Sunday, April 11, 2004 2:42:20 PM

Post# of 285
Investment News ~ August 07, 2000
Small advisers proving hard to consume
Michael Fritz

Though several ambitious efforts to consolidate small-fry financial advisers have stalled, Centurion Capital Group Inc. appears to be off to a solid start.

The La Jolla, Calif., financial services holding company last week acquired the BJ Group Inc., an obscure but successful mutual fund allocation business run by two high-profile investment newsletter publishers, Sheldon Jacobs and Robert Brinker.

``Everyone is trying to fit acquisitions into one neat hole, and you can't do it that way. We are trying to be different,'' says Joseph Duran, president of Centurion Capital Management, a subsidiary that targets advisers managing more than $250 million who usually are willing to relinquish day-to-day business operations.

Centurion executives say the ultimate purchase price of BJ Group depends on its achievement of certain profit goals, but an investment banking source estimates that the business may have fetched $15 million to $20 million.

BJ Group's assets under management - $613 million through last December, according to regulatory filings - have been growing at 30% to 50% annually over the last six years, according to Centurion.

Mr. Brinker, publisher of the newsletter Marketimer, host of the weekly network radio show ``Moneytalk'' and chairman of BJ Group, declined to comment. Mr. Jacobs, president of the advisory business, did not return telephone calls.

Tough sledding

Outside of Centurion and National Financial Partners in New York, which is continuing plans to acquire 200 to 300 high-end, insurance-oriented advisory firms over the next four years, few financial adviser consolidation efforts appear to be on track.

Canadian financial services marketer Assante Corp. of Winnipeg, Manitoba, has yet to act on an acquisition plan unveiled last fall. It wants to add $6 billion in assets under management by acquiring 20 fee-based advisers over 18 months.

Centurion, which markets wrap accounts, money management and trust services to 700 advisers and stockbrokers, announced plans last November to accumulate up to $10 billion in assets by acquiring 10 to 12 advisory firms annually over the next three years. It manages $1.4 billion, not including BJ's assets.

The BJ Group's acquisition by Centurion's capital management unit is the third such deal this year. In the first quarter, Centurion's Financial Advisors Inc. unit bought Hinds Financial Group Inc., a Lakewood, Colo., planner managing $105 million, and Hesse Financial Advisors, a Roswell, Ga., firm managing $125 million.

Some industry observers say the independent nature of advisers makes them poor candidates for a large-scale consolidation play.

``By definition, they are difficult to buy,'' says W. Patrick Clarke, president and CEO of Clarke Lanzen Skalla Investment Firm Inc., an Omaha, Neb., marketer of separate accounts sold through independent advisers. ``I would also think they would be hard to manage after you owned them.''

Dividing the spoils

While Mr. Brinker and Mr. Jacobs no longer will run the company, they have signed multiyear contracts to continue providing asset allocation advice to BJ clients, says Mr. Duran.

--- GIVEN TASK ---
In the article about consolidating small financial advisers, what company did Centurion Capital Group acquire?

--- ENTRIES SUPPLIED ---
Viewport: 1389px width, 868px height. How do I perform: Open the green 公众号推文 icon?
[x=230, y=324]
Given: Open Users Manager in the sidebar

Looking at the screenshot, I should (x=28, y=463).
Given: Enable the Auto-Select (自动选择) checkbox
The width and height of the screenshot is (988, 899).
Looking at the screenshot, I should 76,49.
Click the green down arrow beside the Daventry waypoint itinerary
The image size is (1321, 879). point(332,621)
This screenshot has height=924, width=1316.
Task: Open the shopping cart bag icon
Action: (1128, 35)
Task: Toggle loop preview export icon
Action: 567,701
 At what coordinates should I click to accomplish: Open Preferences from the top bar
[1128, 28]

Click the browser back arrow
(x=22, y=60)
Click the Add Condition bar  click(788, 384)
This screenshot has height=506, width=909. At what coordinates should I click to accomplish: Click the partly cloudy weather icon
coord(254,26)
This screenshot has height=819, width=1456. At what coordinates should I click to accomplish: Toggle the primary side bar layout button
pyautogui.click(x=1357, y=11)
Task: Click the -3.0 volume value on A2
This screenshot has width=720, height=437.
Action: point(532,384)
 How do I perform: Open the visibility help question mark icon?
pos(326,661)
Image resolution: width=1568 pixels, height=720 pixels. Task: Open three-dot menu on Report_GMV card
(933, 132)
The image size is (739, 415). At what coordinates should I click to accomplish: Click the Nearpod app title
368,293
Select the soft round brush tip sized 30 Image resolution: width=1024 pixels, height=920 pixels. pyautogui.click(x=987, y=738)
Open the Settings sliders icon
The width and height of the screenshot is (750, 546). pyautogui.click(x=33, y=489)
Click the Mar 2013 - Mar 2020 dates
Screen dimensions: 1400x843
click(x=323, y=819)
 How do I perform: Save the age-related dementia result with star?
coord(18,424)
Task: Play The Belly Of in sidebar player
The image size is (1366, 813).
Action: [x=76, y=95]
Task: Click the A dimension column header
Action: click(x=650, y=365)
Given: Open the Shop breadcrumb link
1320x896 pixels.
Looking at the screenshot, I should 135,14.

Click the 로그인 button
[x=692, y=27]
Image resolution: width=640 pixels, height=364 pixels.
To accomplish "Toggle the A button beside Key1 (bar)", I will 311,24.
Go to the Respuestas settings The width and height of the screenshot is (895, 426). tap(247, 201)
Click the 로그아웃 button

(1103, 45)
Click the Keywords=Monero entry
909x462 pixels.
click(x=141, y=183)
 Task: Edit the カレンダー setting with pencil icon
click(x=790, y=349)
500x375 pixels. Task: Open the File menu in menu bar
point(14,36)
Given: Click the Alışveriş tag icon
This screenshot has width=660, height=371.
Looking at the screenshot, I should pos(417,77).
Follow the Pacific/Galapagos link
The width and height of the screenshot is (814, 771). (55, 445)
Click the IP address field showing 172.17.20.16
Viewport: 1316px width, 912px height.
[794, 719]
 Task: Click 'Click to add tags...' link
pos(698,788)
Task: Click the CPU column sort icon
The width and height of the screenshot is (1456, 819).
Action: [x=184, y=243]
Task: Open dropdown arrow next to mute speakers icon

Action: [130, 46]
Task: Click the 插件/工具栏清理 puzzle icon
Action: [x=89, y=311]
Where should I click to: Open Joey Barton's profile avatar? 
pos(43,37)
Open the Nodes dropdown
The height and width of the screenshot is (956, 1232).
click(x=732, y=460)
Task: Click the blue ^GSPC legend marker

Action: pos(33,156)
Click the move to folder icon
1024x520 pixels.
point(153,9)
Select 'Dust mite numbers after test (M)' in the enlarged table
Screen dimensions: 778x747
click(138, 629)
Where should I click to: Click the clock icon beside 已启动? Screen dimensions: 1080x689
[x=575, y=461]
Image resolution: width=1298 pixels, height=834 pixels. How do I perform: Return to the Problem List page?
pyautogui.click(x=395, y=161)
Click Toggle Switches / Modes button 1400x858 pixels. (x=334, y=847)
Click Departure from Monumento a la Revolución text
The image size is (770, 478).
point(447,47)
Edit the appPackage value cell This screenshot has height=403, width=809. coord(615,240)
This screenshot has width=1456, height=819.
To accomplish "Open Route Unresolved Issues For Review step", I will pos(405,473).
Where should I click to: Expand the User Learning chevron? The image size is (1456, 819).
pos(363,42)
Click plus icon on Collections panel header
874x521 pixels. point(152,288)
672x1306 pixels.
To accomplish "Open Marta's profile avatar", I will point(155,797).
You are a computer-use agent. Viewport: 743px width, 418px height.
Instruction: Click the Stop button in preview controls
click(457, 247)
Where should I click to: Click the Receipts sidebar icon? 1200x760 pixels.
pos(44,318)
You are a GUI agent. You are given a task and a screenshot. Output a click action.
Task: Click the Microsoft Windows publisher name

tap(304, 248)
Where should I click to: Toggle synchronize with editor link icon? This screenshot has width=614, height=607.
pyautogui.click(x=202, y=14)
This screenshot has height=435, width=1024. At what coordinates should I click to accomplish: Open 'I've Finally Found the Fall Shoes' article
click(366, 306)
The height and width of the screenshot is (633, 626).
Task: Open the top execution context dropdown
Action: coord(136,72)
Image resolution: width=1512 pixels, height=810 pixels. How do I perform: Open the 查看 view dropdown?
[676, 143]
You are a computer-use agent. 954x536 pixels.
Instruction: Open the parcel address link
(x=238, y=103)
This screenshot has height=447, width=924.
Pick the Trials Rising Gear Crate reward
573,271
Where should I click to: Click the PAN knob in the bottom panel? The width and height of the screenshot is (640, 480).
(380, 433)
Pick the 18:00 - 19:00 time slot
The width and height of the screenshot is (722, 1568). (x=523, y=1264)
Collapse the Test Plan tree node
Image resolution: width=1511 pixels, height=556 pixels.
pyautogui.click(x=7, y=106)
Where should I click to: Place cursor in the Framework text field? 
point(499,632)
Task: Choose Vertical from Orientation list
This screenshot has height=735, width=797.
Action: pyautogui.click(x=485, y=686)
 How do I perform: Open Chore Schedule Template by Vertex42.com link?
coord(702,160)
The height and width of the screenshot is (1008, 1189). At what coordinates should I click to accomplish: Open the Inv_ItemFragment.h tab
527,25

--- SOLVED EXERCISE ---
The BJ Group Inc.